Exercise: From the material below, copy out each line with the word "computer" in it.

________________________

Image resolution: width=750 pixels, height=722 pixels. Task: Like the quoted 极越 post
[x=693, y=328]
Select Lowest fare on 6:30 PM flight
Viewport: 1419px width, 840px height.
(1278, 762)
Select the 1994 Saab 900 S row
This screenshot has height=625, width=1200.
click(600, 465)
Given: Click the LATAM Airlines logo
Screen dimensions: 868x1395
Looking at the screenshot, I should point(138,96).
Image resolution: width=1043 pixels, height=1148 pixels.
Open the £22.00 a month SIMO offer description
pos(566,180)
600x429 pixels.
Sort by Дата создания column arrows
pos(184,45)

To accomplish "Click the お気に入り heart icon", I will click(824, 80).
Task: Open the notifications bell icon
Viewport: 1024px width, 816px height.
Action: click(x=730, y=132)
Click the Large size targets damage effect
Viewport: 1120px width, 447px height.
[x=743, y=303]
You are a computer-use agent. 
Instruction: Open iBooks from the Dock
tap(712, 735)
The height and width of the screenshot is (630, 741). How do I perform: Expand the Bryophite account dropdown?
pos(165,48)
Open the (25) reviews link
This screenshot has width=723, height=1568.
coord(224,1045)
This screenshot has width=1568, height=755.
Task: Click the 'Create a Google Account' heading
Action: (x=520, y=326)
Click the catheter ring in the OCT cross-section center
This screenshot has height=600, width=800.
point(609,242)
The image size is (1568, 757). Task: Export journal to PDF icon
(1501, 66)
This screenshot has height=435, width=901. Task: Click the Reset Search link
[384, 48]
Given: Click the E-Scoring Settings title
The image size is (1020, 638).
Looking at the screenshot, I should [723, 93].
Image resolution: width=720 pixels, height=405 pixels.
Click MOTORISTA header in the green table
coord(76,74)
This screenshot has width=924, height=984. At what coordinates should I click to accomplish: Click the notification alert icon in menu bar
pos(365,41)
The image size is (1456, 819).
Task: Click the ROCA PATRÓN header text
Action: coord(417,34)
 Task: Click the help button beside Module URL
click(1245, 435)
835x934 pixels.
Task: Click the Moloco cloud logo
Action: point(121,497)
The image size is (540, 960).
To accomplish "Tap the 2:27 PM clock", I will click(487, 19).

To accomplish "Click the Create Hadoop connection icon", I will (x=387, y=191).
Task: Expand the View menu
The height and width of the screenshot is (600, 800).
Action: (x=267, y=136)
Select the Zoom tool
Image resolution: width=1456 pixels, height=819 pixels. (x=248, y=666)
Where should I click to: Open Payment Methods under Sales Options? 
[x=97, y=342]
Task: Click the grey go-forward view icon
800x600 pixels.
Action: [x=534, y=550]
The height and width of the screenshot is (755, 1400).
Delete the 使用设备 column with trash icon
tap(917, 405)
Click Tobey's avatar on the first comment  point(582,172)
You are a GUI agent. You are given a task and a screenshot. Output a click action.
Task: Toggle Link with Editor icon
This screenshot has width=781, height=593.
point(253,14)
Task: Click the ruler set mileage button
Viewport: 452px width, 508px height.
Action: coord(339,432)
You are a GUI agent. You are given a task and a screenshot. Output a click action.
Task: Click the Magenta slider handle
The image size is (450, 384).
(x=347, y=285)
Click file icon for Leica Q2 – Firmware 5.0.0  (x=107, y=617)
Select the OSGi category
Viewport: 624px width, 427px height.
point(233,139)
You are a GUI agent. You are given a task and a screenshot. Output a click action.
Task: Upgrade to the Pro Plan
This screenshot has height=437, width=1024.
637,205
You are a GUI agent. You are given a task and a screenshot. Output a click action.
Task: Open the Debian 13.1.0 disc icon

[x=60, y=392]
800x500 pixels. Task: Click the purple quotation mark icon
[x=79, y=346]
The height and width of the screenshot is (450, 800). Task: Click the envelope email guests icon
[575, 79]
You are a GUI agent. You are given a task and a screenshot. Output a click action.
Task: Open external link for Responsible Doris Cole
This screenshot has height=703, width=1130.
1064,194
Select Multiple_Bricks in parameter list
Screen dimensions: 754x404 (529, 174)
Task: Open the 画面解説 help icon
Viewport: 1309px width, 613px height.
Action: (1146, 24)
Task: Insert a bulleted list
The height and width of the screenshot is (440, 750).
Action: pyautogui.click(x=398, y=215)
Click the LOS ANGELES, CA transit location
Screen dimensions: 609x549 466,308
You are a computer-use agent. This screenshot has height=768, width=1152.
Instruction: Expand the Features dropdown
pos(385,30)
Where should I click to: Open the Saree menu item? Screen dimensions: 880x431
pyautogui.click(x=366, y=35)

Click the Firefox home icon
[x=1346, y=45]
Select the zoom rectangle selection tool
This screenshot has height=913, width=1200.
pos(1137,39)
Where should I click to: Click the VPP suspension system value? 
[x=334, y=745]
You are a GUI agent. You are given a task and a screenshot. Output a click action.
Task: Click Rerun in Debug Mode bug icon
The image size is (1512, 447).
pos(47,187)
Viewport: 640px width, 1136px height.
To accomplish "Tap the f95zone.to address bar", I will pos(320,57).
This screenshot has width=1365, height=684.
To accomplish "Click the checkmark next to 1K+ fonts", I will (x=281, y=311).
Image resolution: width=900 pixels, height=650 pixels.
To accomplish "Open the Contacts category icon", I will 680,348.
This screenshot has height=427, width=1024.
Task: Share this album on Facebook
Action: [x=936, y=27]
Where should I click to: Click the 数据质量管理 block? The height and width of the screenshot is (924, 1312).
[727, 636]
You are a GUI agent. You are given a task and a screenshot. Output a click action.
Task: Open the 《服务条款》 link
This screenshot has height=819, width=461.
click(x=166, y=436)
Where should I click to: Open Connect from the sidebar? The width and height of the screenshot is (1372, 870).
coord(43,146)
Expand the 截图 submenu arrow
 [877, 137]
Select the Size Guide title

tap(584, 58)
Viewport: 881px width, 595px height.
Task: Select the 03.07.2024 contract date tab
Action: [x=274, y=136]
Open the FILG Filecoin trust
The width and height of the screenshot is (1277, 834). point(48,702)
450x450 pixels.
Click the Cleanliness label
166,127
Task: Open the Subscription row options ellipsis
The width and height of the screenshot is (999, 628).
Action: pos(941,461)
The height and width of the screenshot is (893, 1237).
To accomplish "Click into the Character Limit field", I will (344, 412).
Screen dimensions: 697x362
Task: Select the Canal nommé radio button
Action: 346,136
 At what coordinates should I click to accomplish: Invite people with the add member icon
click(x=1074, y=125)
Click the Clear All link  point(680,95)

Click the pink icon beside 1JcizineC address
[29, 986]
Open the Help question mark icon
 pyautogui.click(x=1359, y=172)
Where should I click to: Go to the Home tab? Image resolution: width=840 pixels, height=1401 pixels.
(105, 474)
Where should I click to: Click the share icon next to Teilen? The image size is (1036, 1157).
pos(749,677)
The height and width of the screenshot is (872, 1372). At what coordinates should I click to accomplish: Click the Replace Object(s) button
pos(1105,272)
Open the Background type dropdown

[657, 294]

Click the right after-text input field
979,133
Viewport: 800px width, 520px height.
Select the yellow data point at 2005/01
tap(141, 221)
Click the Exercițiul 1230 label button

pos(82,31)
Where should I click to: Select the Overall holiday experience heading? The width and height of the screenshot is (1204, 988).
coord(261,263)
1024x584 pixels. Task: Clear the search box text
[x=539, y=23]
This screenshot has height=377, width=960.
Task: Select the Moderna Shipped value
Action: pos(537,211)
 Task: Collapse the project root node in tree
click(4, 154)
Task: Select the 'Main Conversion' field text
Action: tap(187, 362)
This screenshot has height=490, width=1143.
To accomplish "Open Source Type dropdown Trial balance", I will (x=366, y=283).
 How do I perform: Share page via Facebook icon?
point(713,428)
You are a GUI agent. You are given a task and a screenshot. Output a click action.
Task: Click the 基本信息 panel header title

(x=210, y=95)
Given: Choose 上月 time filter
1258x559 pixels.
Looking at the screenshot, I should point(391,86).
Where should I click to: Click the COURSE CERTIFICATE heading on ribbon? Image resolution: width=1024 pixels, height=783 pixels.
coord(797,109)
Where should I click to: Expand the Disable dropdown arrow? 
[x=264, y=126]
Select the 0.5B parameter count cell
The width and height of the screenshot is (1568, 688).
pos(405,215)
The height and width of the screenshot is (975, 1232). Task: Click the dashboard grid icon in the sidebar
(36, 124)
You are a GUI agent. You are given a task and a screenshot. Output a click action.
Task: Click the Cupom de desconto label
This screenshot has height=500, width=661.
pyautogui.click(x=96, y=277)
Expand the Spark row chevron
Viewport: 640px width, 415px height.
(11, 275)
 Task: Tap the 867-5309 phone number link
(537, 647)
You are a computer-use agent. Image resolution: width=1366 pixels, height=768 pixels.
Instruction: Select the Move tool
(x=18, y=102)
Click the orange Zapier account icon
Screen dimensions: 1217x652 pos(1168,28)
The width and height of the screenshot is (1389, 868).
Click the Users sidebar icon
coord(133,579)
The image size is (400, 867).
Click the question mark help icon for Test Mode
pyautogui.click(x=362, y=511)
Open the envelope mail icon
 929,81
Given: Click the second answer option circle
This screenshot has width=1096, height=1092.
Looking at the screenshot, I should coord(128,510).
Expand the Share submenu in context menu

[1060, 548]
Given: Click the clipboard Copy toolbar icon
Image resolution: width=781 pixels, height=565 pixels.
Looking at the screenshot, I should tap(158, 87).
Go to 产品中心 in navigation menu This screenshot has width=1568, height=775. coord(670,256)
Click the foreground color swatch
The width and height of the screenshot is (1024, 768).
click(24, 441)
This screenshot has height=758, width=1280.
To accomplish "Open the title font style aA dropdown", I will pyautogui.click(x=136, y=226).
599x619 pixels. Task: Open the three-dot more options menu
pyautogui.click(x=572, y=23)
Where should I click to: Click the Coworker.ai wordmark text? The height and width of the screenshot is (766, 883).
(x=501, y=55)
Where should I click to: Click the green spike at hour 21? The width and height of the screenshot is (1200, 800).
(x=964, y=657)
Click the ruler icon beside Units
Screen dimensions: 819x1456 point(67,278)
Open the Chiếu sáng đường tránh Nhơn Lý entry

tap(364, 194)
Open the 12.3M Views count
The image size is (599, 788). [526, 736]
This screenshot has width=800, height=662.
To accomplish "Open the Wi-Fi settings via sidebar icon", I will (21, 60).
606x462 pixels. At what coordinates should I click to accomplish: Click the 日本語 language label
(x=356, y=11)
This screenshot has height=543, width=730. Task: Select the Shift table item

________________________

Solution to this task:
You are a computer-use agent. 
You are a computer-use agent. This screenshot has height=768, width=1152.
You are a computer-use agent. Image resolution: width=1366 pixels, height=768 pixels.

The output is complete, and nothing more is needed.